Get started here to see what rates you qualify for.
- Refinancing can be beneficial for reducing monthly payments, shortening or extending loan terms, or tapping into home equity.
- Refinancing also has potential downsides that may offset the advantages, such as upfront fees, increased total costs if extending the loan term, and additional paperwork.
- Alternatives to refinancing include pursuing a HELOC, home equity loan, mortgage recasting, or loan modification, each offering different ways to manage costs without a full refinance.
Pros of Mortgage Refinancing
It doesn’t make much sense to refinance your mortgage loan unless you stand to benefit in some way , usually by improving your financial position via more affordable payments, a quicker payoff, or the ability to liquidate home equity. Here’s a roundup of the most common advantages a refinance provides borrowers.
Reduce Monthly Payments
Refinancing to a lower interest rate can reduce monthly payments, providing immediate savings that improve cash flow.
This is particularly helpful if you are facing other financial challenges, as it allows you to allocate funds toward other expenses or savings.
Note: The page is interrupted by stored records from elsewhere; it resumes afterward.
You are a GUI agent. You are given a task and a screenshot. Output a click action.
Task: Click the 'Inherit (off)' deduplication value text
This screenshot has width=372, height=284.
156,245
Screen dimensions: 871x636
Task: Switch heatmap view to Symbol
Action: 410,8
Lower monthly payments can create breathing room in your budget without compromising on other financial goals.
Additionally, if you must pay private mortgage insurance (PMI) because you put down less than 20% on your home but have since raised your equity position past 20%, refinancing can eliminate PMI, lowering monthly mortgage payments.
Note: Refinancing isn’t required to cancel PMI on a conventional mortgage. Learn how and when to cancel PMI here.
Or, even if you don’t lower your interest rate or eliminate PMI through refinancing, you can create more affordable monthly payments by extending your loan term.
For example:
| Loan Scenario | Loan Amount | Interest Rate | Loan Term | Monthly Payment | Total Interest Paid |
| Before Refinance | $250,000 | 7.0% | 30 Year | $1,663 | —- |
| After Refinance | $250,000 | 6.0% | 15 Year | $2,041 | Saves $171,588 in total interest |
Pay Off Your Loan Faster
Refinancing to a shorter loan term, like a 15-year mortgage, allows you to pay off your loan faster. Although this increases monthly payments, it reduces the total interest paid over the loan’s life and accelerates equity buildup. This strategy is good if you want to reduce debt and own your home outright sooner.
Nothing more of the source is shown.